Uber – over here and stirring up the European taxi market

Some nine months ago, my friend and colleague Jason Busch wrote a post on Spend Matters US that wasn’t his usual insightful analysis of some exciting new procurement idea or technology product. Rather, he talked about a new taxi service in Chicago, driven by an 'app', called (rather oddly I thought) Uber. The angle for Spend Matters was that it seemed to be a disruptive technology-based innovation in a spend category that was relevant to both corporate buyers and many of us as individuals.

That post has become one of the most read and commented on in Spend Matters history, a sign of how disruptive, interesting and controversial this new player in the taxi market has become. And not just in the US. Uber are now firmly in London, and other major European cities, causing much angst particularly to the London black cab fraternity, who staged a protest in London the other day, blocking streets for several hours. Similar protests have been held in Paris, Madrid, Berlin and other cities, although apparently this has succeeded mainly in drawing public attention to Uber, driving better sales!

I had dinner a few weeks ago in West London (near Twickenham) with friends who live in North London. They’d decided to treat themselves to a taxi home, and took great delight in showing me the Uber app on their i-Phone. You book the car, and the very neat feature is that you can see on a map exactly where your taxi is at any moment. You are told how long it will take, the registration number of the car, the driver’s name, and you can even look up past client comments on him / her.

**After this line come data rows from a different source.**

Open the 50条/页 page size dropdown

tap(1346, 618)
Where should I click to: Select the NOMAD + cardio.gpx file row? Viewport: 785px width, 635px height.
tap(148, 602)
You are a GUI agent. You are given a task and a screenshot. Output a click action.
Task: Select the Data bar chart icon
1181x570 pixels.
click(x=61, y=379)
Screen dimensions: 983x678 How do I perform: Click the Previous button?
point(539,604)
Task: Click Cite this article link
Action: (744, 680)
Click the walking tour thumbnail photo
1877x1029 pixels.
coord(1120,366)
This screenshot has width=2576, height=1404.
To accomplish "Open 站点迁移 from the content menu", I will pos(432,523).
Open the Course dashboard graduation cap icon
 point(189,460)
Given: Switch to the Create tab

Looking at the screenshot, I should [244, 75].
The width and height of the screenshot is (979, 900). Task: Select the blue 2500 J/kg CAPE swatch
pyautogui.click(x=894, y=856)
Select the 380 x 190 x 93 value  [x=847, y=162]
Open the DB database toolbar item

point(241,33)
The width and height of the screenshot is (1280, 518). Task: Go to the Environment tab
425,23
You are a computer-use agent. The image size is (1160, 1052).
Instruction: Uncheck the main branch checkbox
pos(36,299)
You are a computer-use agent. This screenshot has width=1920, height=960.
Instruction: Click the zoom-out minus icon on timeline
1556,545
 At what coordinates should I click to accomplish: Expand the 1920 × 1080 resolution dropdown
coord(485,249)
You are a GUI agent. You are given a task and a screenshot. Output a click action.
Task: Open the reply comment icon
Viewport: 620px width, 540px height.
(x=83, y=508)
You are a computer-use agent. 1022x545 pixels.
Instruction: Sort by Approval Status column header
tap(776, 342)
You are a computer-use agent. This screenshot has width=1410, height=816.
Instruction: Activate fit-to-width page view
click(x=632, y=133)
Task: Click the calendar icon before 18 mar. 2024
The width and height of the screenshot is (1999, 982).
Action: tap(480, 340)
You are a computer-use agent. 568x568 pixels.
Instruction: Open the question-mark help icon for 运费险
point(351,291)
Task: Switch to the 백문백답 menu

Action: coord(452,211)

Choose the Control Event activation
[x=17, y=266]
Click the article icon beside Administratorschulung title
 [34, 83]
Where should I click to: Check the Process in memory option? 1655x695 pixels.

Pricing is also provided; it is not totally dynamic, but does increase at busy times. But at most times, it seems to be perhaps 10-20% cheaper than a London black cab, according to our friends. And there is no booking ahead, which of course reduces the overheads compared to a normal taxi firm who have an office full of call handlers / bookers. You book your Uber car when you want it, and you are told how many minutes you will have to wait.

Without a doubt, Uber has very smart technology. And for the customer, what’s not to like? Black cabs are expensive, they don’t like going beyond a certain range, and you often can’t find one just when you really need it. And as procurement people, we instinctively dislike and mistrust monopolies or oligopolies, which is of course what the black cab system is. Our friends are early technology adopters (he was one of the first IBM PC resellers in the UK, more than 20 years ago), and they love it.

But when we come to really analyse whether Uber is a “good thing” in the wider sense, the debate is less clear. There have been arguments around the status of the drivers, and issues concerning insurance. Most Uber drivers use their own private vehicles; would they or their passengers be insured in case of an incident? But the Uber website certainly suggests that in London for instance, you must already have a private hire licence to sign up as a driver. (However, that doesn’t seem too big a hurdle to surmount, from my basic research on the subject).

And when we look at all the regulations and licensing that a black cab or even a registered mini-cab firm has to go through, how can this competitor be allowed to compete without similar controls? Black cab drivers take years to gain “the Knowledge” – their mental road map of London. But who needs that with Google Maps and Satnav anyway? Uber are also accused of creating certain corporate structures to avoid paying tax in certain countries, like many other tech firms it should be said.

The New York Times described this as a fight between "consumer choice and convenience versus traditional workers' rights". European taxis, as in London, are a "heavily regulated and closed-shop way of doing business." Usually, in these situations, consumers win out in the end.

It’s a tough call, and as I haven’t used the service myself, I wouldn’t like to make a firm judgement either way. Some cities and their taxi drivers are fighting back against Uber, whilst other competitors are also emerging. But talk of Uber floating with a market value of some $18 Billion shows how quickly this upstart has taken the market by storm. Whatever happens, this is going to be a text-book, business school example for years to come of how disruptive technology can rapidly shake up a very established market.